Spindle Cell Lipoma and Pleomorphic Lipoma: An Update and Review.

作者信息

Ohshima Yukiko, Nishio Jun, Nakayama Shizuhide, Koga Kaori, Aoki Mikiko, Yamamoto Takuaki

机构信息

Department of Orthopaedic Surgery, Faculty of Medicine, Fukuoka University, Fukuoka, Japan.

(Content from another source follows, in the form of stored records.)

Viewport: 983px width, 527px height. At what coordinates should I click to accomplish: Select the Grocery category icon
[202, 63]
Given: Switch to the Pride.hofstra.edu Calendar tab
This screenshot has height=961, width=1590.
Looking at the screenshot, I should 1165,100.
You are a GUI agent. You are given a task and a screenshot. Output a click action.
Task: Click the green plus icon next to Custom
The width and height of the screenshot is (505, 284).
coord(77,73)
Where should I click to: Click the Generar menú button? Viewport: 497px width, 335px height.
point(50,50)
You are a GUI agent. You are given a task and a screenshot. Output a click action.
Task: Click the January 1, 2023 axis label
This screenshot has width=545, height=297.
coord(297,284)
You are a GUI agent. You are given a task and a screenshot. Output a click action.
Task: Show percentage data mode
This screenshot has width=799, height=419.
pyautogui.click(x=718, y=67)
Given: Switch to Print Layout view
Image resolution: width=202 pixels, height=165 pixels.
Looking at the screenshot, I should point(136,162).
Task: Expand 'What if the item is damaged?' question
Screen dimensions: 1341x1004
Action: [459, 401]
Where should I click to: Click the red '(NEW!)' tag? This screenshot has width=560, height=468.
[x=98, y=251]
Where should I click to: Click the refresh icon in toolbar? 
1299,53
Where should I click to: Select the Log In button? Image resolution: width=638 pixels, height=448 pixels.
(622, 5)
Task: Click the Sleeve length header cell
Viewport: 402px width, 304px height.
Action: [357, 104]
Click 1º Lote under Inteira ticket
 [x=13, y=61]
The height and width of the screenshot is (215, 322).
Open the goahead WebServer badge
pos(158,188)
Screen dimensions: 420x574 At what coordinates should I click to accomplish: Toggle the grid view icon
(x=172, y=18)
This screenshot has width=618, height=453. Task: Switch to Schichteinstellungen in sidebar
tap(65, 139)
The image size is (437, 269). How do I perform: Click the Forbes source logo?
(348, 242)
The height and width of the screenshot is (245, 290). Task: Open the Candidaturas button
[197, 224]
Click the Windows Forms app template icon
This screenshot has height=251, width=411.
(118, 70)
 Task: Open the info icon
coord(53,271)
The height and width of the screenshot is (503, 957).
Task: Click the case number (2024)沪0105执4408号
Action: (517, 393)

Section of Orthopaedic Surgery, Department of Medicine, Fukuoka Dental College, Fukuoka, Japan.

出版信息

Cancer Diagn Progn. 2023 May 3;3(3):282-290. doi: 10.21873/cdp.10213. eCollection 2023 May-Jun.

Abstract

Spindle cell lipoma (SCL) is a benign adipocytic tumor that primarily occurs in the subcutis of the posterior neck, upper back, and shoulder, particularly of middle-aged males. SCL and pleomorphic lipoma (PL) represent a morphological spectrum of one disease process. The lesion typically presents as a relatively small (<5 cm), mobile, slow-growing, painless mass. Magnetic resonance imaging reveals the lesion to be a well-defined subcutaneous mass with a mixture of adipose and non-adipose components. Intense enhancement of the non-adipose component is seen after contrast administration. Histologically, SCL is composed of variable distributions of mature adipocytes, bland spindle cells and ropey collagen bundles and PL also contains pleomorphic and multinucleated floret-like giant cells. By immunohistochemistry, the spindle and pleomorphic/floret-like giant cells of SCL/PL are diffusely positive for CD34 and show loss of nuclear RB transcriptional corepressor 1 (RB1) expression. Recent cytogenetic and molecular genetic studies have shown heterozygous deletions of 13q14, including the RB1 gene. SCL/PL can be successfully treated with simple excision, with a very low recurrence rate. Knowledge of these peculiar tumors is important because it can mimic a variety of benign and malignant soft-tissue tumors. This review provides an updated overview of the clinical, radiological, histopathological, cytogenetic, and molecular genetic features of SCL/PL.

摘要

梭形细胞脂肪瘤(SCL)是一种良性脂肪细胞肿瘤,主要发生于后颈部、上背部和肩部的皮下组织,多见于中年男性。SCL和多形性脂肪瘤(PL)代表了同一疾病过程的形态学谱系。该病变通常表现为相对较小(<5cm)、可活动、生长缓慢、无痛的肿块。磁共振成像显示病变为边界清晰的皮下肿块,含有脂肪和非脂肪成分。注射造影剂后可见非脂肪成分明显强化。组织学上,SCL由成熟脂肪细胞、温和的梭形细胞和索状胶原束的不同分布组成,PL还含有多形性和多核小花样巨细胞。免疫组织化学显示,SCL/PL的梭形细胞和多形性/小花样巨细胞CD34弥漫性阳性,且核RB转录共抑制因子1(RB1)表达缺失。最近的细胞遗传学和分子遗传学研究表明,13q14存在杂合性缺失,包括RB1基因。SCL/PL通过单纯切除即可成功治疗,复发率极低。了解这些特殊肿瘤很重要,因为它可模仿多种良性和恶性软组织肿瘤。本文综述了SCL/PL的临床、放射学、组织病理学、细胞遗传学和分子遗传学特征的最新概况。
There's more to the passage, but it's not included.